Secondly, PPACA Section 6402 echoes the requirements of CMS’ 2002 proposed rule that providers “must, within 60 days of identifying or learning of the excess payment, return the overpayment to the appropriate intermediary and carrier, at the correct address, and notify the intermediary and carrier, in writing, of the reason for the overpayment.”  (67 Fed. Reg. 3662 (January 25, 2002)).  A conservative reading of that proposed rule arguably suggested that HHS-OIG’s voluntary disclosure protocol may not be “voluntary” after all but a mandatory repayment may be required.  Thus, the government has long sought to clarify when, not if, overpayment refunds would be required.

Despite the publicity resulting from PPACA and its FCA implications, it is important to remember that this issue was addressed over a decade ago.  As set out in the 1998 holding in United States v.
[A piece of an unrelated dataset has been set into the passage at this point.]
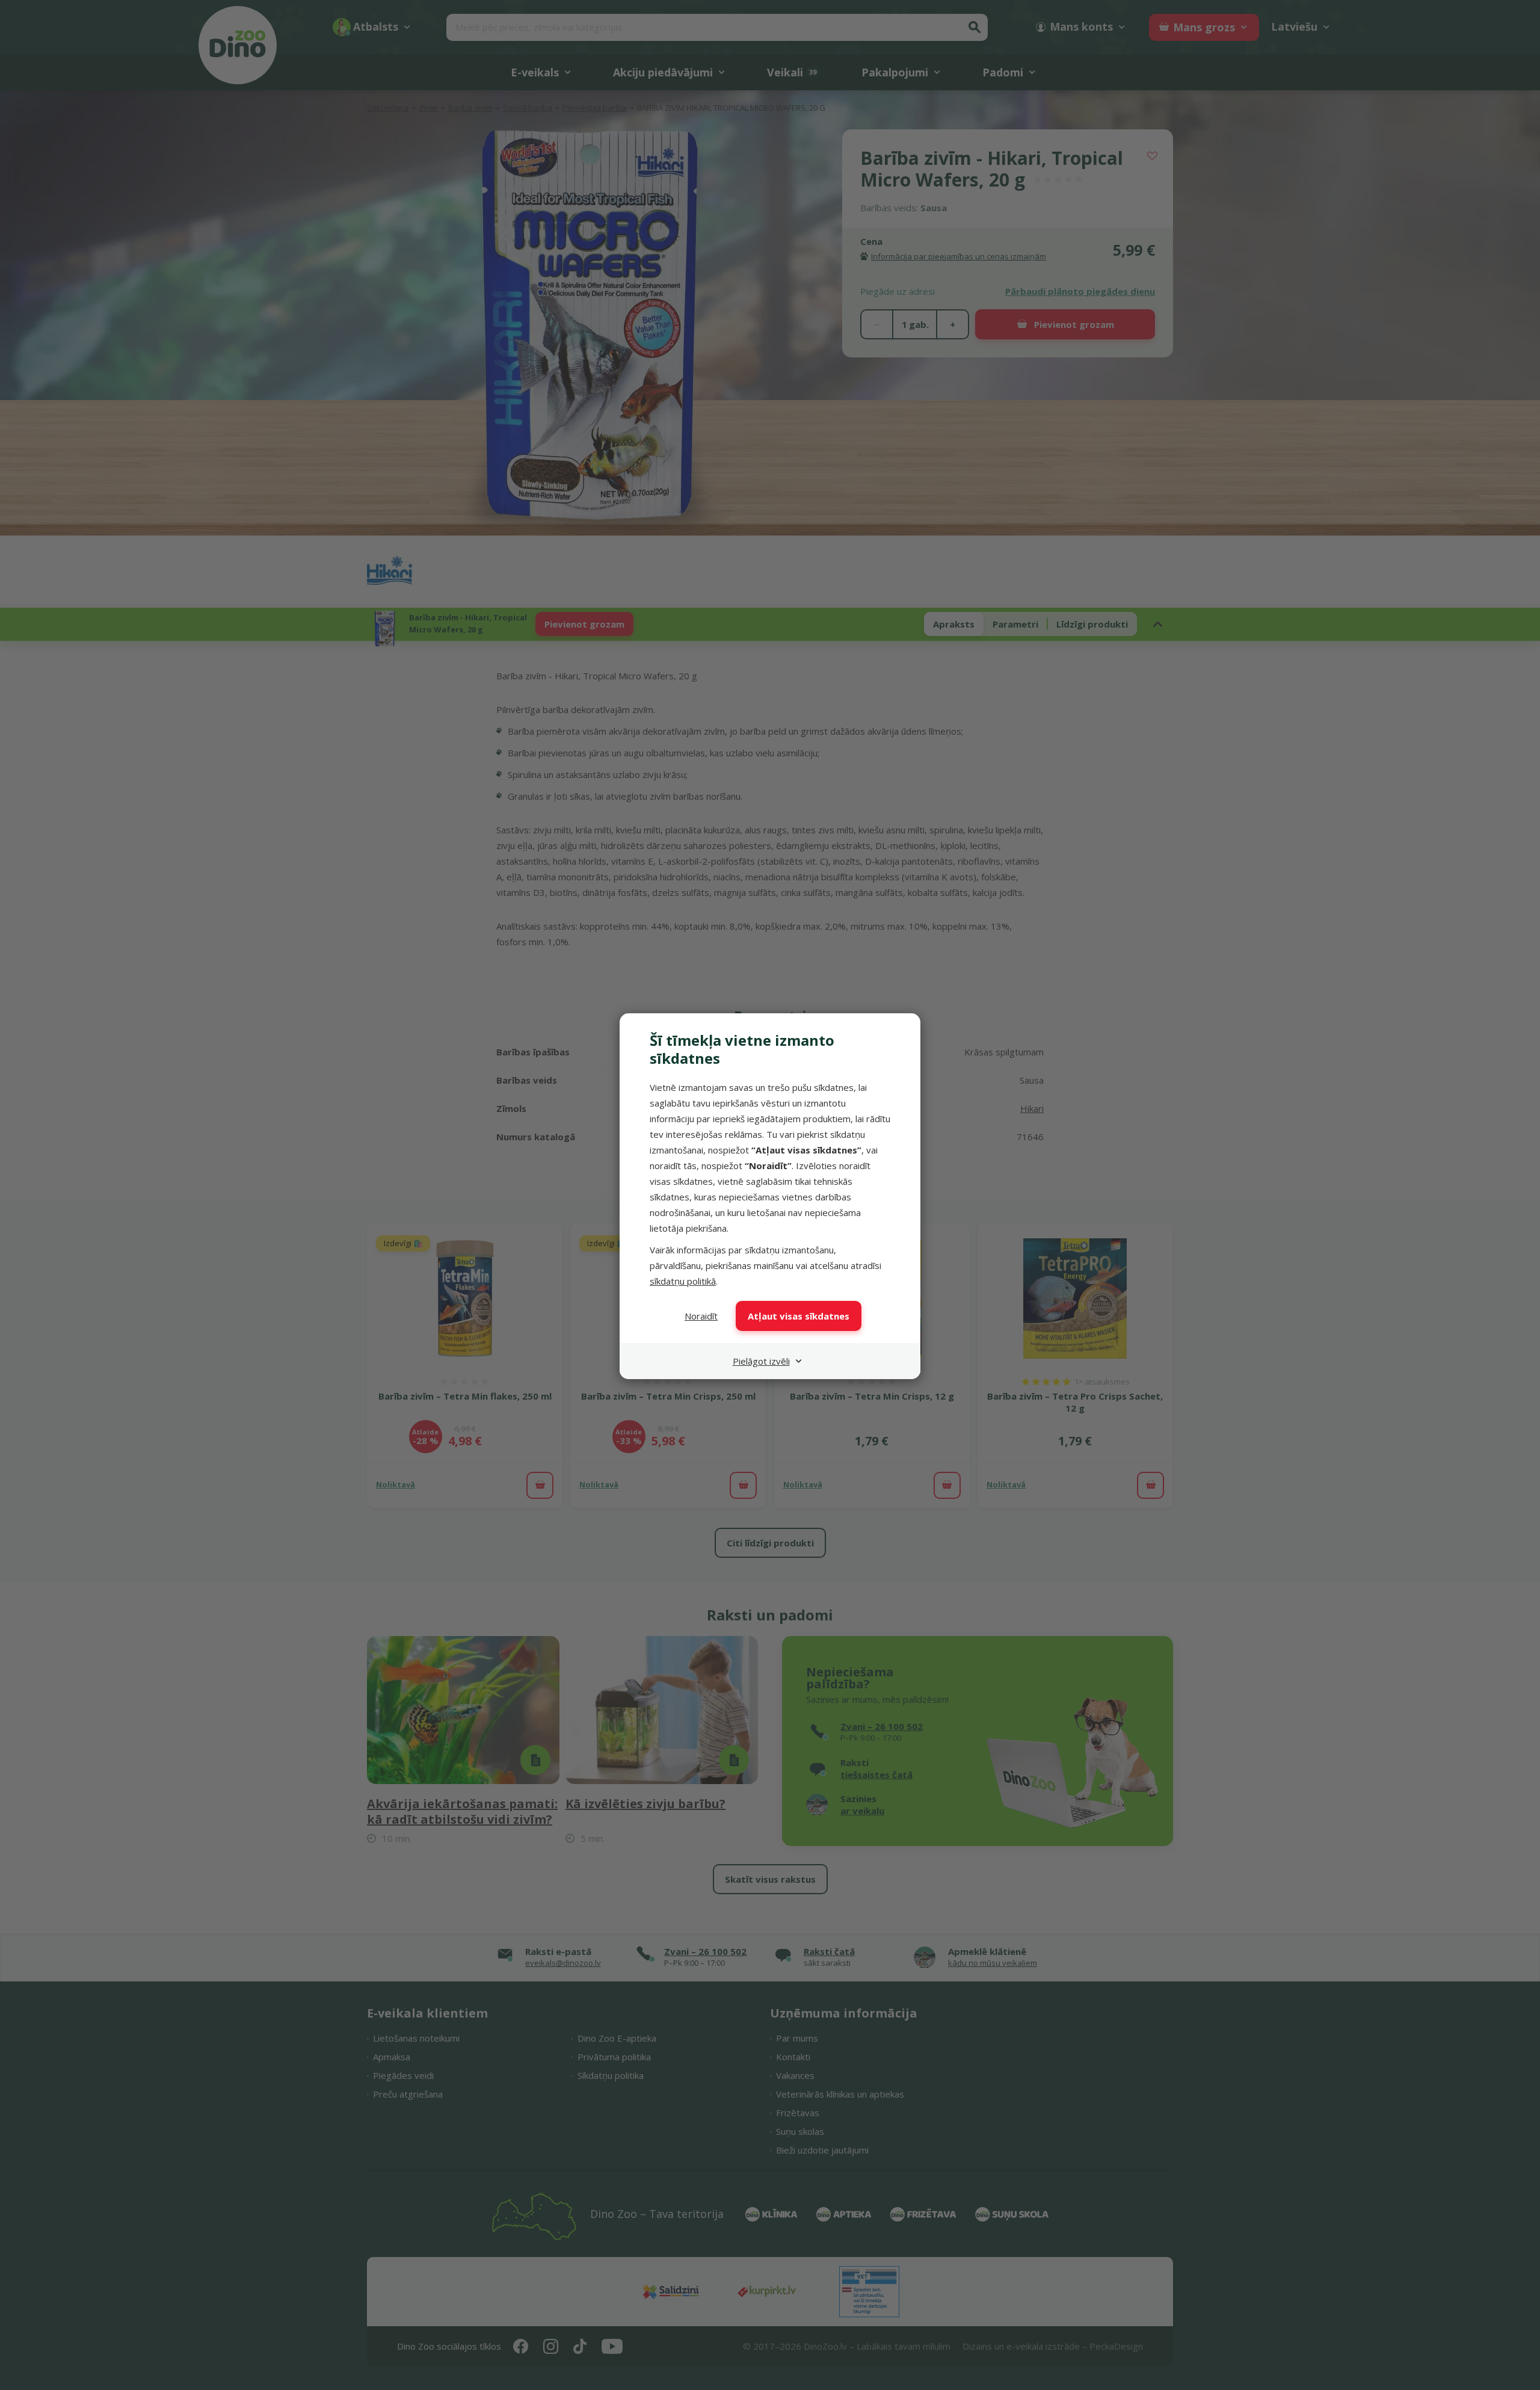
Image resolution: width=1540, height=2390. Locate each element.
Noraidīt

Yale University School of Medicine, Civil Action No. 3:97CV02023 (D.Conn.), the government intervened in a qui tam and obtained $1.2 million settlement based on alleged FCA  violations for failing to return credit balances.  In summary, providers who fail to promptly (within 60 days of identification) return an overpayment to the government do so at their own peril.

II.         Handling Non-Federal Overpayments

As an aside, even if the overpayment at issue is not owed to a Federal payor (such as Medicare or Medicaid), it is imperative to remember that virtually no overpayments belong to a provider.  In the case of non-Federal payors (such as a private insurance company), we are aware of numerous instances where the non-Federal payor has notified the provider that due to the administrative burden of applying an overpayment to a beneficiary’s account (typically due to the complexity of the payment history), the non-Federal payor has chosen to either “waive” collection of an overpayment or not to cash a check sent by the provider.  This also regularly occurs when the identified overpayment is under a certain amount (such as $25.00).  When faced with such a situation, a provider must review applicable State law to ascertain how an overpayment must be handled.  For instance, in Texas, Title 6 of the Property Code requires businesses and other entities holding unclaimed property to turn the property over to the Texas Comptroller’s Office after the appropriate abandonment period has expired.  As in most States, violation of these escheat laws can subject a provider to various penalties.

III.        Conclusion

The lesson to be learned here is quite clear – regardless of who the payor is, an overpayment can rarely, if ever, properly be retained by a provider, regardless of the amount in controversy.  A provider must carefully examine both Federal and State statutes when faced with this issue.  The best practice is to return an overpayment to the payor (Federal, State, or private patient), regardless of the amount, upon identification.  Should a provider be unable to identify who is owed an overpayment or cannot locate a valid address to return the overpayment (due to a variety of factors), your State’s escheat law must be considered.

This can be a complicated issue, especially when a large overpayment has been identified and it is owed to a Federal payor.  While time is of the essence, it is strongly recommended that you contact your legal counsel as soon as it appears that a potential large or complicated Federal overpayment has been found.  Your attorney can help guide you through this complex process.